Almost every act at Tuesday's WJMN-FM Monster Jam at the FleetCenter is a dominant presence. Just take a look at the top of the pop charts. Chingy, 50 Cent, Ludacris, Fabolous, Obie Trice -- all mega-sellers. So it may attest to the mediocrity of the current hip-hop scene that outside of a delirious set from Ludacris and the solid presence of 50 Cent, the nearly five-hour show was mostly a ho-hum affair.
The night was rescued by Ludacris, who remains one of rap's most vibrant live performers. The Atlanta MC took the show to another level three-quarters of the way in, when he and his crew delivered their Southern fried funk in its greasy extreme. Ludacris, with diamond earrings the size of hubcaps, brought his good-natured, notoriously obscene songs to life with a manic glee.

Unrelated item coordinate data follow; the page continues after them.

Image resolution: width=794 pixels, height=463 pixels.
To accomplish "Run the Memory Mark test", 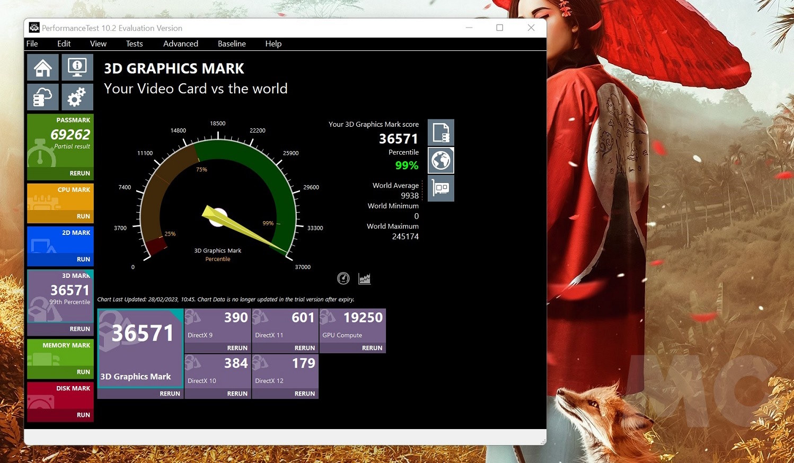I will pyautogui.click(x=83, y=372).
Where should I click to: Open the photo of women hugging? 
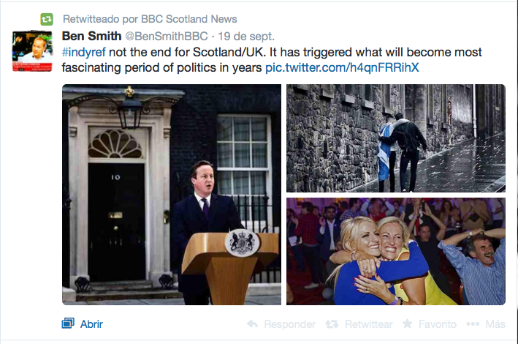tap(395, 251)
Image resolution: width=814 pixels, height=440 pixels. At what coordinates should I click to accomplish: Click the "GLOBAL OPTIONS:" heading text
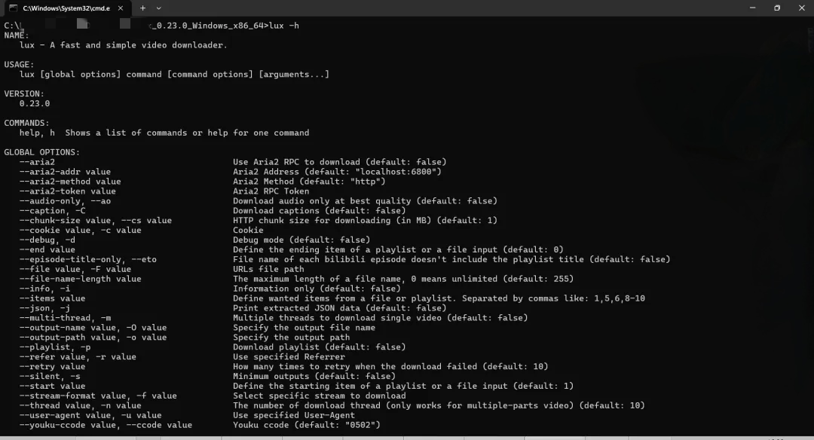[42, 152]
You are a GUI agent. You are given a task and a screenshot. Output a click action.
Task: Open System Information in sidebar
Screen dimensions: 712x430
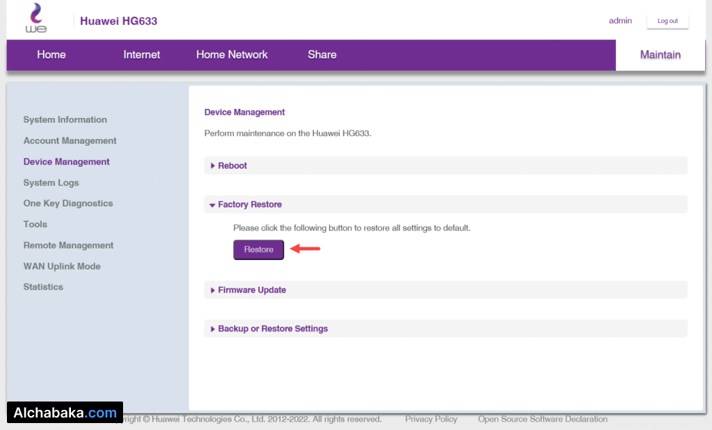point(65,120)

He dropped tracks such as "Stand Up" from his new "Chicken-N-Beer" disc, as well as hits including "Area Codes" and "Roll Out," keeping the pace quick and frantic. He retrieved Chingy, who was brief and forgettable on his own, for a rowdy take on "Holidae In" and squeezed plenty of juice out of the closing "Move B***h," which capped a loopy set motivated solely by the pleasure principle.
50 Cent managed to strip to his bare chest by the third song of his closing set. Too bad his 40 minutes weren't as muscular as his torso. Oh, he was good, and often inspired given the strength of so many of his songs. But he hasn't developed much stage presence. He recited "In Da Club" as if he were reading the phone directory.
He was augmented by confetti, pyrotechnics, and a Wu-Tang-size crew, which helped. What carried him were the crisp couplets of his sharp songs, a clear-eyed street mentality, and booming beats. Tracks such as "P.I.M.P." and "Gotta Make It to Heaven" were instantly recognizable to the sold-out house and more than enough to rattle the eardrums.
Lil Jon & the East Side Boyz played for 15 minutes, with little impact. The raucous "Get Low" got a sweaty workout, but not much else registered. They are less rappers than proudly profane anthem chanters, and their music, known as crunk, is best heard in clubs.
Fabolous played a few songs from his CD due out next week, as well as tracks such as his hit "This Is My Party." But he and his three-man crew were mostly mundane. The R&B group 112 seemed to be on cruise control through a short set that failed to stir the crowd.
Most disappointing was that Obie Trice, supposedly the next big rapper out of Eminem's camp, played barely 15 minutes early in the evening, and he didn't reveal that he's a player worth noting. Hype can get you only so far.